Opinion
Civil Action 2:19-cv-1712-RMG
01-30-2023
ORDER AND OPINION
Richard M. Gergel United States District Judge
Before the Court is Plaintiff's motion for reconsideration of the Court's denial of Plaintiff's motion to seal. (Dkt. No. 129).
On January 26, 2023, Plaintiff moved for court approval of a settlement reached in this wrongful death and survival action pursuant to S.C. Code Ann. § 15-51-42. (Dkt. No. 124).
On January 26, 2023, the Court issued a text order requiring Plaintiff to supplement his filing by providing the Court, inter alia, information regarding “the terms of any fee agreement between Plaintiff and counsel” and (6) “an itemization of all expenses and costs referenced in Paragraph 9 of the Petition.” (Dkt. No. 126).
On January 27, 2023, Plaintiff moved to file under seal (1) the Attorney/Client Fee Agreement (the “Fee Agreement”) between himself and Plaintiff's counsel and (2) an accounting of costs in this case. (Dkt. No. 128).
That same day, the Court denied the motion to seal because it did not meet the standard for sealing in this Circuit. (Dkt. No. 128).
Later that same day Plaintiff moved for reconsideration of the above denial. (Dkt. No. 129).
The public has a strong interest in access to court documents.
The right of public access to court documents derives from two separate sources: the common law and the First Amendment. The common law right affords presumptive access to all judicial records and documents. Submitted documents within the common law right may be sealed, however, if competing interests outweigh the public's right of access. Hill v. Kenworth Truck Co., Civil Action No. 2:07-0223, 2008 WL 4058426, at *1 (S.D.W.Va. Aug. 26, 2008) (unpublished) (internal citations omitted).
The common law presumes a right of the public to inspect and copy all judicial records and documents. This presumption of access, however, can be rebutted if countervailing interests heavily outweigh the public interests in access, and [t]he party seeking to overcome the presumption bears the burden of showing some significant interest that outweighs the presumption.

(Records locating words and elements)
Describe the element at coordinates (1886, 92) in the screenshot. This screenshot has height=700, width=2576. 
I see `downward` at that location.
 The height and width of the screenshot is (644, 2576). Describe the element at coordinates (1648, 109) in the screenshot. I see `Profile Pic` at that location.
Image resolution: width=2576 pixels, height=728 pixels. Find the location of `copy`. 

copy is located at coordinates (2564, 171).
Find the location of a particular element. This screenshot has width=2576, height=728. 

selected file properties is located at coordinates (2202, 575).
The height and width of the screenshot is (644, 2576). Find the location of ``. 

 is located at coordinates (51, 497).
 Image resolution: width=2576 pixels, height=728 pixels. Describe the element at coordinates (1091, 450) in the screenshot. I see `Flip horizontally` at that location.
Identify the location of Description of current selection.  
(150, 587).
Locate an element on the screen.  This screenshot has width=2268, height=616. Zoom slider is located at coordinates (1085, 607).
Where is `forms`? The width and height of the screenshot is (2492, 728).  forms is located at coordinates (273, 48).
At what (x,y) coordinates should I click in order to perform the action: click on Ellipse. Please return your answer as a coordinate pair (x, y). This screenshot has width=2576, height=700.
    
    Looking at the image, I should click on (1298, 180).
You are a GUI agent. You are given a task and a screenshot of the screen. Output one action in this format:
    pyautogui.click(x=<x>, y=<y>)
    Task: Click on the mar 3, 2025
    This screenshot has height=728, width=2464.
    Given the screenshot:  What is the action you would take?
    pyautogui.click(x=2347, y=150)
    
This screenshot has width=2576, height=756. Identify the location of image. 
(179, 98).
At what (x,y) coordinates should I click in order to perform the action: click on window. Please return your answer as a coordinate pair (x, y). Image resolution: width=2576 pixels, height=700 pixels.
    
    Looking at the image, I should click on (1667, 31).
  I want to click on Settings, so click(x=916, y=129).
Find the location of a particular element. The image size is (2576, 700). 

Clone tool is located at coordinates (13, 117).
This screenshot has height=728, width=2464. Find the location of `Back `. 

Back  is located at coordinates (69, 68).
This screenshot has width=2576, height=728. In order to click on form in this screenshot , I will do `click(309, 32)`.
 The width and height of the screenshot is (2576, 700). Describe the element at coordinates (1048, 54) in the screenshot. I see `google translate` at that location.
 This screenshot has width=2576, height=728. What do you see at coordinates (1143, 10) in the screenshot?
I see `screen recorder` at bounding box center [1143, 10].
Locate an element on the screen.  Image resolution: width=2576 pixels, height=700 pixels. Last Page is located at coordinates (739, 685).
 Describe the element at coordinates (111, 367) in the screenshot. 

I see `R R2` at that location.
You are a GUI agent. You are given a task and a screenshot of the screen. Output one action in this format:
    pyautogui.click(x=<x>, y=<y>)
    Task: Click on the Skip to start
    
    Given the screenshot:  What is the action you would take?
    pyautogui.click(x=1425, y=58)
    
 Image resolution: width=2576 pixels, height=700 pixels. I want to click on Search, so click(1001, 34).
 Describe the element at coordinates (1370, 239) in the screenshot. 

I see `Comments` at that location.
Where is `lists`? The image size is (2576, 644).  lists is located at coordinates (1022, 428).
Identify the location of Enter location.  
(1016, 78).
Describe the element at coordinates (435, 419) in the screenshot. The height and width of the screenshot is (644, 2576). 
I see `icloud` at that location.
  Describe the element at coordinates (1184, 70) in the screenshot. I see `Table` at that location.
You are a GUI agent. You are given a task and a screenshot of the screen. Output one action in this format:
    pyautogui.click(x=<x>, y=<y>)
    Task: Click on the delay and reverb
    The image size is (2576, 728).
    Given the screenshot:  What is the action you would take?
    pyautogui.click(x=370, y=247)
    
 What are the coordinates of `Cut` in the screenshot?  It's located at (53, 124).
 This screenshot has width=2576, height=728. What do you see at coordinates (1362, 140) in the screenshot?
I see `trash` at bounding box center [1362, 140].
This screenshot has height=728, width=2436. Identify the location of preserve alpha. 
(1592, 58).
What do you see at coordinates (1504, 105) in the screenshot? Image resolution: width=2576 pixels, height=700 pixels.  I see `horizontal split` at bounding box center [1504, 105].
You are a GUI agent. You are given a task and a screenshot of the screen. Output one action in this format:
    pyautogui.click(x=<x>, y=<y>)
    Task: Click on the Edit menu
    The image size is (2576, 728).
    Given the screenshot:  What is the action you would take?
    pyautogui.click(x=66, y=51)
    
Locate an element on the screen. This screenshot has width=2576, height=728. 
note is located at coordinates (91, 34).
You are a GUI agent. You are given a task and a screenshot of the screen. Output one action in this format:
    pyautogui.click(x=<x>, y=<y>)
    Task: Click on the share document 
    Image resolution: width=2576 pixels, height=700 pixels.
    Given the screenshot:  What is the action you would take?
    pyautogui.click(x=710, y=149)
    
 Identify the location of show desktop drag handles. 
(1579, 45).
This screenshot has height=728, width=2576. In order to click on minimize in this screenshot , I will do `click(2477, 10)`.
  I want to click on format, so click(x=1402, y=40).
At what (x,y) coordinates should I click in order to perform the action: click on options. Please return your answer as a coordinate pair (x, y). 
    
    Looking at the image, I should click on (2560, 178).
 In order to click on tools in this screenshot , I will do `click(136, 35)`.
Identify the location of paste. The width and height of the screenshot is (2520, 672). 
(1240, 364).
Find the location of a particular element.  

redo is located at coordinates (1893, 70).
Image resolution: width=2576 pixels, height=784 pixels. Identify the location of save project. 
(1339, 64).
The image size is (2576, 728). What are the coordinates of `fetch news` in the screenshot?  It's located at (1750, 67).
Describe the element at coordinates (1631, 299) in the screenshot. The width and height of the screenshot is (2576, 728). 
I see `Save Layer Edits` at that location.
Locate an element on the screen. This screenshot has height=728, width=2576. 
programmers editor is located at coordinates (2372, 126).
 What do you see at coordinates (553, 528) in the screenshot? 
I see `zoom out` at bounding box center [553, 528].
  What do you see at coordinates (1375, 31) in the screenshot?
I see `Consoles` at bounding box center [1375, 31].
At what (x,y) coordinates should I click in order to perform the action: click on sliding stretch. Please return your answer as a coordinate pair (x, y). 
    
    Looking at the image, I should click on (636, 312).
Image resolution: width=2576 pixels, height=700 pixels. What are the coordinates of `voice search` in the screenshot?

— Problem statement —
Transcribe part of the court order word for word, beginning with "That same day, the" and stopping after "to court documents.". This material has no connection to the court order above it.

— Response —
That same day, the Court denied the motion to seal because it did not meet the standard for sealing in this Circuit. (Dkt. No. 128).
Later that same day Plaintiff moved for reconsideration of the above denial. (Dkt. No. 129).
The public has a strong interest in access to court documents.